Arbeitskreis Inklusion

Vorstellungstext vom Arbeitskreis Inklusion:

Alle_inklusive_gross.jpgSeit 2009 ist ‚Inklusion’ Ziel der deutschen Regierung. Die Bundesrepublik Deutschland verpflichtet sich die Teilhabe aller Menschen in unserer Gesellschaft durchzusetzen. Ziel ist es, dass alle Menschen, ob jung oder alt, groß oder klein, unabhängig von Religion und Geschlecht, zusammen Gesellschaft entwickeln können und sollen.

In Eitorf hat das gemeinsame Leben und die Zusammenarbeit in vielen Bereichen eine lange Tradition. Zahlreiche Beispiele wie die Arbeit von und mit Menschen mit Behinderungen in Wohn- und Werkstätten, vielfältige Möglichkeiten der Lebensgestaltung älterer Menschen, Arbeit mit Kindern und Jugendlichen bei Projekten, im Jugendcafé und Kampagnen stellen das große Engagement Eitorfer Bürgerinnen und Bürger unter Beweis.

Am 30. Juni 2011 haben sich mehr als 70 interessierte Personen und Institutionen zusammengefunden, um Inklusion in Eitorf weiter zu entwickeln und begonnene Wege fortzusetzen und zu erweitern. In einem aktiven Austausch wurde stattfindende integrative Arbeit benannt, beschrieben und dargestellt, denn diese bildet das Fundament der Inklusionsbewegung. Hieraus sind erste Ideen und neue Wege entstanden die Inklusion in Eitorfals eine lebendige, von allen Mitbürgerinnen und Mitbürgern getragene Aktionsbewegung zu gestalten. Im Austausch miteinander hat sich gezeigt, wie wichtig dieser ist, um andere Perspektiven zu erfahren, um Ideen kennen zu lernen und neu zu entwickeln und Verknüpfungen zu schaffen.

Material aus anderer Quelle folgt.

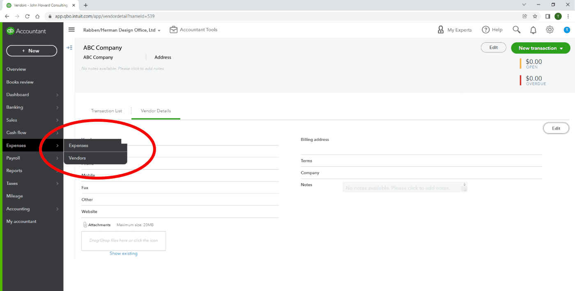Click the sidebar collapse arrow icon

69,47
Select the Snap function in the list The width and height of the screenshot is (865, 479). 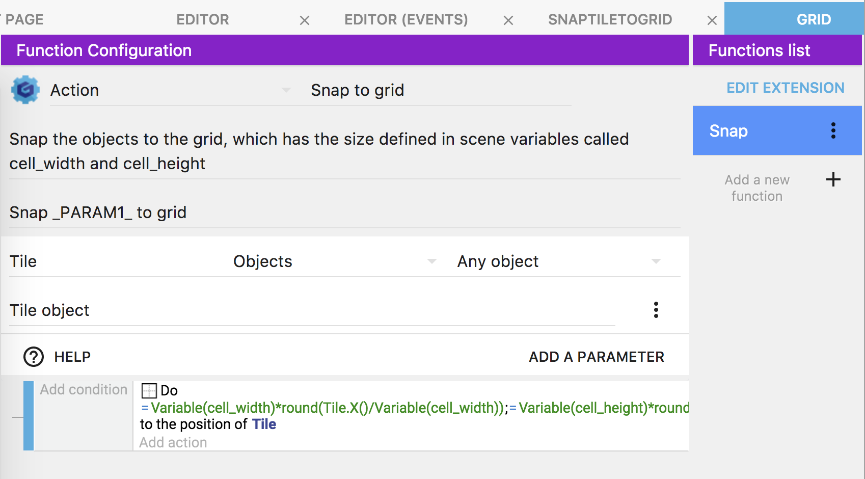tap(754, 131)
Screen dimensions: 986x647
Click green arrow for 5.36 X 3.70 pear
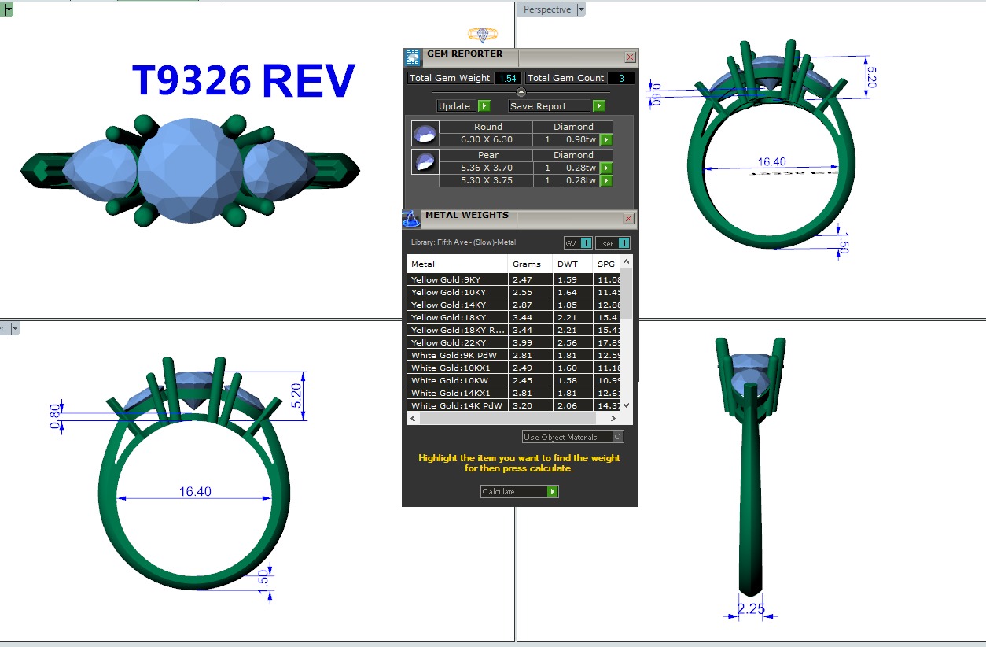[x=606, y=168]
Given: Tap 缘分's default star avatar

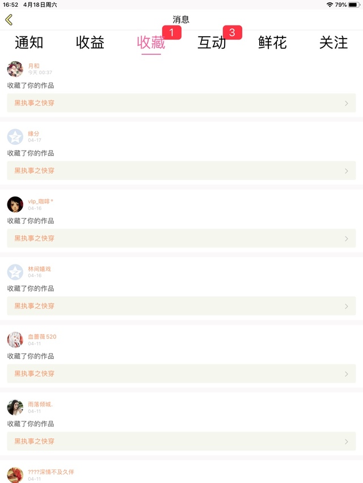Looking at the screenshot, I should pyautogui.click(x=15, y=136).
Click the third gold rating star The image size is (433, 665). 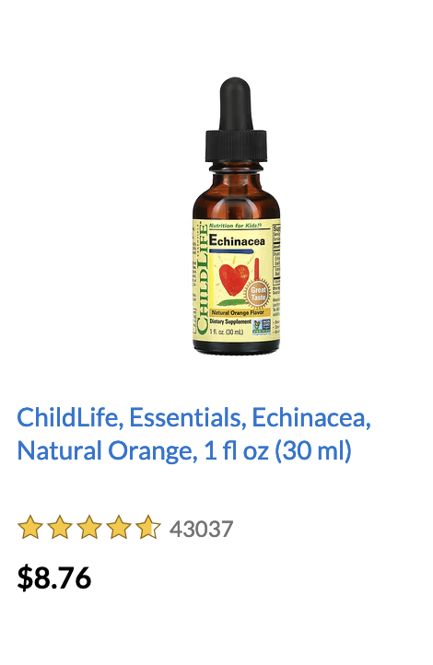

Jede und jeder kann dazu beitragen Gesellschaft inklusiv zu entwickeln, denn es braucht die Veränderung durch die Menschen vor Ort.

Aus dieser Veranstaltung ist der „Arbeitskreis Inklusion“ entstanden, in dem engagierte Menschen verschiedenster Berufe und Institutionen zusammen arbeiten, um die auf dem ersten Inklusionstreffen entstandenen Ideen umzusetzen und auf den Weg zu bringen.